El Santa María ya no tenía posibilidades, aunque algunos optimistas pensaban en rescatarlo. Sin embargo, esa playa de La Brava sería su último destino. Sólo restaba descargar la madera que transportaba. “El 6 de agosto se inició la descarga, tarea que se extendió por varios días. A la semana de iniciados los trabajos, el día 13, y reinando un temporal, la marea subió 1,20 metros y se realizó un nuevo intento por zafar la varadura.

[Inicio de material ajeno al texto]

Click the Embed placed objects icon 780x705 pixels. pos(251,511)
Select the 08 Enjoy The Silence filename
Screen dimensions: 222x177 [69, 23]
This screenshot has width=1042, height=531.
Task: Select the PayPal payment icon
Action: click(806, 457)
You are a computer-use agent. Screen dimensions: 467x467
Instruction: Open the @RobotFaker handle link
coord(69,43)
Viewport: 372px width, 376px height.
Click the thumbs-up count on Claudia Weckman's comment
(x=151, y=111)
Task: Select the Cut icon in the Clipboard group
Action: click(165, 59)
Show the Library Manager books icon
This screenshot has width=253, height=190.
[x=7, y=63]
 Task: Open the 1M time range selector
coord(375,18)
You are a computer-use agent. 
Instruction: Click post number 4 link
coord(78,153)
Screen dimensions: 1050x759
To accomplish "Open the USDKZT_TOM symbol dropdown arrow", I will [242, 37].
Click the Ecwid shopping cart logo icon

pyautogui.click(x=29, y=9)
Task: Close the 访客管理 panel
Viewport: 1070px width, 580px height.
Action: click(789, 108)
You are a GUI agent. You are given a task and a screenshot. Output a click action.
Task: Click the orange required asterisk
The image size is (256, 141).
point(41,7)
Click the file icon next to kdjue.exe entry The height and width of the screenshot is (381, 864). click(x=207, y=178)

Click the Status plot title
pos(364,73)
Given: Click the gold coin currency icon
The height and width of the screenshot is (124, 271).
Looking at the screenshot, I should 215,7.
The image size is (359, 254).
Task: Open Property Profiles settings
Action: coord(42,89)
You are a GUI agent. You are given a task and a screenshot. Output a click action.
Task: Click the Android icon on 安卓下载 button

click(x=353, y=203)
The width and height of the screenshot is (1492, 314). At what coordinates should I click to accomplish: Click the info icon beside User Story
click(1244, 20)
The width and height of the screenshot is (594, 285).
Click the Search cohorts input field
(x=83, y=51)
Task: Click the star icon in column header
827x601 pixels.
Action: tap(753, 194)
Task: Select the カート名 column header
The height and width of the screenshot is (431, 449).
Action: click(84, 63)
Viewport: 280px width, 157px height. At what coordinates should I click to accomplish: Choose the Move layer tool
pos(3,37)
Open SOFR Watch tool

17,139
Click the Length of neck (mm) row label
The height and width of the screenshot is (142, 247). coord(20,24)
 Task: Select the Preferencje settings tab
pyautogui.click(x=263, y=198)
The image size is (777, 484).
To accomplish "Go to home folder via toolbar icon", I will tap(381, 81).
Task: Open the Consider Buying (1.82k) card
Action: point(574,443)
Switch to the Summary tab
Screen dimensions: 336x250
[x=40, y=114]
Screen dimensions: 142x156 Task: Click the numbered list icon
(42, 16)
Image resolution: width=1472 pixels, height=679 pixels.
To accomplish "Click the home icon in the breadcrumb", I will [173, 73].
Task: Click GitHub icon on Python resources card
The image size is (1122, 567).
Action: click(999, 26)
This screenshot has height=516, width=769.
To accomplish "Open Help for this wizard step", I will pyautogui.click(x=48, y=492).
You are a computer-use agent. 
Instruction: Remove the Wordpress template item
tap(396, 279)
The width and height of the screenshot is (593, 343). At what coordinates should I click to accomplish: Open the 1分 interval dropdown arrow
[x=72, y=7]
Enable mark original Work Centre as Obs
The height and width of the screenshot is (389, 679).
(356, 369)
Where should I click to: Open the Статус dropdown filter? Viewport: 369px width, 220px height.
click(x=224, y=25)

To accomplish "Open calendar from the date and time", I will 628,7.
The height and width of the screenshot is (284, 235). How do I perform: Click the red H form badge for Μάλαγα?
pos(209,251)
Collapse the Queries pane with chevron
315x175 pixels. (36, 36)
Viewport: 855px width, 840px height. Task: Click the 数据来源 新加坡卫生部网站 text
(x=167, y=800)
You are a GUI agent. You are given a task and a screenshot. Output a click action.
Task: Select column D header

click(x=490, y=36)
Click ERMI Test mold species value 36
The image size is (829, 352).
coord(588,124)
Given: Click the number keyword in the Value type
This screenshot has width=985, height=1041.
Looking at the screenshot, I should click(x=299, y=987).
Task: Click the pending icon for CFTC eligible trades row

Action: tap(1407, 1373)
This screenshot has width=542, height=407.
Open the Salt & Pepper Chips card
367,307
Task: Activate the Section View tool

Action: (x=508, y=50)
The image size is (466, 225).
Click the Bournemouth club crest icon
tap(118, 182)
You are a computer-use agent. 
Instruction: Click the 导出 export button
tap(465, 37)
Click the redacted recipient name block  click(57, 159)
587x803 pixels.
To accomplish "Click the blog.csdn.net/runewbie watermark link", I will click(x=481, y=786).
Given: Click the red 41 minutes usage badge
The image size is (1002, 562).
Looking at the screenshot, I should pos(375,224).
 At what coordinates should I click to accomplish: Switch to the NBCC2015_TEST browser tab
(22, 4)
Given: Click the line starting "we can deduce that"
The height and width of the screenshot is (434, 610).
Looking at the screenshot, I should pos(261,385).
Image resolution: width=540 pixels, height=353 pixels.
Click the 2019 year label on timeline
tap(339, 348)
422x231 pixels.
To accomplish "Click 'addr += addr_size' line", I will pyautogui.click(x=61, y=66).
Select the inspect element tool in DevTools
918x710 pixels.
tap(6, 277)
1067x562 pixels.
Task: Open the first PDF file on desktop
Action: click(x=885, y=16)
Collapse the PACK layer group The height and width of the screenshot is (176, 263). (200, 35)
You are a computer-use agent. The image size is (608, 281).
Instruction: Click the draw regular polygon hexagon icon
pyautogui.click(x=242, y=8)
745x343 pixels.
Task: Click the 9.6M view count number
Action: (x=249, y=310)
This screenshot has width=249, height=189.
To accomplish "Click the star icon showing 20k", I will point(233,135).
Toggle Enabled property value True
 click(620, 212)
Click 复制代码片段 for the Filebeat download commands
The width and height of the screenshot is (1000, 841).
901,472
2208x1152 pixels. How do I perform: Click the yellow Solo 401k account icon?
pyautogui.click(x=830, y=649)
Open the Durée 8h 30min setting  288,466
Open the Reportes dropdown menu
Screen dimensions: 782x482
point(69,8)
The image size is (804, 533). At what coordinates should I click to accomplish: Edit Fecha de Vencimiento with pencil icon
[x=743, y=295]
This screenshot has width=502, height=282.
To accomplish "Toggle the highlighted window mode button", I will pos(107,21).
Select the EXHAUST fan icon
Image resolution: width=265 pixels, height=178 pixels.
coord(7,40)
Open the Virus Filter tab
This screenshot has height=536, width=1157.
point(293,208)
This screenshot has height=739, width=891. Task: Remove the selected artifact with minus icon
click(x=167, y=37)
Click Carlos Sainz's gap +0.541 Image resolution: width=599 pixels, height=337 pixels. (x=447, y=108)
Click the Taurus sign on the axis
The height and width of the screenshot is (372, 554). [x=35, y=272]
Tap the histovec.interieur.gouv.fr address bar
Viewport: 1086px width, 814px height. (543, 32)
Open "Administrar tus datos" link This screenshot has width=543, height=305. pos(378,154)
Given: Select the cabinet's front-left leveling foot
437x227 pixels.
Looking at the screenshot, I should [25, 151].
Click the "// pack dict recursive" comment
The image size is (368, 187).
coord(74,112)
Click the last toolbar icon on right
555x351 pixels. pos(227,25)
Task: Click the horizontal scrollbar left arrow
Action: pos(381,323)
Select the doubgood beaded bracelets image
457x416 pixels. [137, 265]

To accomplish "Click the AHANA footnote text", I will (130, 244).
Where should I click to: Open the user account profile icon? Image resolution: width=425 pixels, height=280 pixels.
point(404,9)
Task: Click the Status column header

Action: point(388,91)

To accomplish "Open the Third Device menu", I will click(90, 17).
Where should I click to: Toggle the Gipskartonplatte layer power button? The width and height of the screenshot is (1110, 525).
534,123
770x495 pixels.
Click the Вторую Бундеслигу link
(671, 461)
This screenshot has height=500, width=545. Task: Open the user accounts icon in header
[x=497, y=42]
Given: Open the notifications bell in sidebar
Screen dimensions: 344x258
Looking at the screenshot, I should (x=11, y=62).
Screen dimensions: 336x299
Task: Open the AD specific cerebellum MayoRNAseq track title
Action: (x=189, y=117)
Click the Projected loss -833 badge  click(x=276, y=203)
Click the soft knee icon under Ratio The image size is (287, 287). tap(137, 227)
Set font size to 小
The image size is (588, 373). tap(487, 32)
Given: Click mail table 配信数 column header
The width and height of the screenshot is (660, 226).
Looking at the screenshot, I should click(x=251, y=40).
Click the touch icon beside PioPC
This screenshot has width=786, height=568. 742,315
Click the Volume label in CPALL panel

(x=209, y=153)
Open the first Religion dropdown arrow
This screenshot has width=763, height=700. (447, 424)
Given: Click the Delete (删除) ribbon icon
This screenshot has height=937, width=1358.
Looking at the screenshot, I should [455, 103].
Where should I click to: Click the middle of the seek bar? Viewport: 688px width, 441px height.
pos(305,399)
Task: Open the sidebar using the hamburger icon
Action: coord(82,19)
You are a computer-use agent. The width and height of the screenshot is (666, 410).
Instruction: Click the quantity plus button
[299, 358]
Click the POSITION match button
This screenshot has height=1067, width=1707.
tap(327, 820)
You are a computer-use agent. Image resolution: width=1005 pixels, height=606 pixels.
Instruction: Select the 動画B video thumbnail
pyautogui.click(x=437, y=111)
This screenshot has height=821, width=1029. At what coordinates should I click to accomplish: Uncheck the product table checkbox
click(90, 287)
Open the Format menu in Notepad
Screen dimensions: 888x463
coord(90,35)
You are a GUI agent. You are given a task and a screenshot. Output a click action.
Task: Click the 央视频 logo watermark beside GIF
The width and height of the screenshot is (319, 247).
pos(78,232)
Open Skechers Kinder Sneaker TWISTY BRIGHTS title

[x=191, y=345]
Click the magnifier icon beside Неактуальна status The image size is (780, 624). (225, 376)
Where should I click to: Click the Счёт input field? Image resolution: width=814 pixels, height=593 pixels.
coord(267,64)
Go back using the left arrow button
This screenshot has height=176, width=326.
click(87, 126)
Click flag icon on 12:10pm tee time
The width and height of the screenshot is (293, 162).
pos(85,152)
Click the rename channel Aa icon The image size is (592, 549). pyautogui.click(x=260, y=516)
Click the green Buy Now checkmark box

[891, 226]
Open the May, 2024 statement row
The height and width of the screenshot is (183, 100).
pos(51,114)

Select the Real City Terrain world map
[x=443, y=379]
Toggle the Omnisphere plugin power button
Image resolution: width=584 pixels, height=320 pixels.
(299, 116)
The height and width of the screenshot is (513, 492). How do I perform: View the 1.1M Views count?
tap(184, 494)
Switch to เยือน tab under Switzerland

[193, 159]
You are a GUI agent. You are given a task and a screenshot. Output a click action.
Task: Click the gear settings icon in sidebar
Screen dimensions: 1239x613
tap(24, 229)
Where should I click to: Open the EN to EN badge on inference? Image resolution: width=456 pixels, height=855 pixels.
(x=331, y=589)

Debido a la maniobra realizada se inundaron las salas de máquinas y dínamos, constatándose una importante fisura de banda a banda próxima a la popa del buque”, relata Tassano y de inmediato sentencia: “El día 11 de septiembre y como consecuencia de otro temporal terminó por quebrarse a la altura de la fisura antes mencionada; la popa quedó a unos seis metros del resto del barco”. 
A partir de ese momento, los hechos se vuelven un tanto más vertiginosos. Se trata de acelerar la descarga de la madera arrojando los troncos al mar y teniendo por cierta la teoría de que el reflujo del agua llevaría los troncos a la costa. El cálculo fue equivocado. “Al cambiar el sentido de la corriente dominante (la madera) fueron llevados mar adentro, para salir luego en diversos puntos de la costa atlántica hasta las inmediaciones de José Ignacio y aún más allá. Muchas personas aseguraron haber construido sus casas o parte de ellas con los tablones del barco recogidos en la costa”.
Por su parte, lo que sí se logró rescatar fue comprado por empresas constructoras de Maldonado. Tassano termina de contar la historia y dice: “En la playa El Emir aún se ven fragmentos de la estructura del barco y a veces, en días serenos, al bajar la marea alcanza a divisarse parte del casco, mientras en muchas construcciones de Punta del Este y alrededores sobrevive la madera del Santa María de Luján, como legado de aquella madrugada de Julio”. A su modo, el Santa María todavía vive en Punta del Este.
Muchos de nosotros, muchos de Ustedes seguro han tenido el placer de pasar por encima de este buque en alguna de las lindas olas que regala esta playa de la Península. Si no conocías su historia, seguro ahora lo vas a mirar distinto.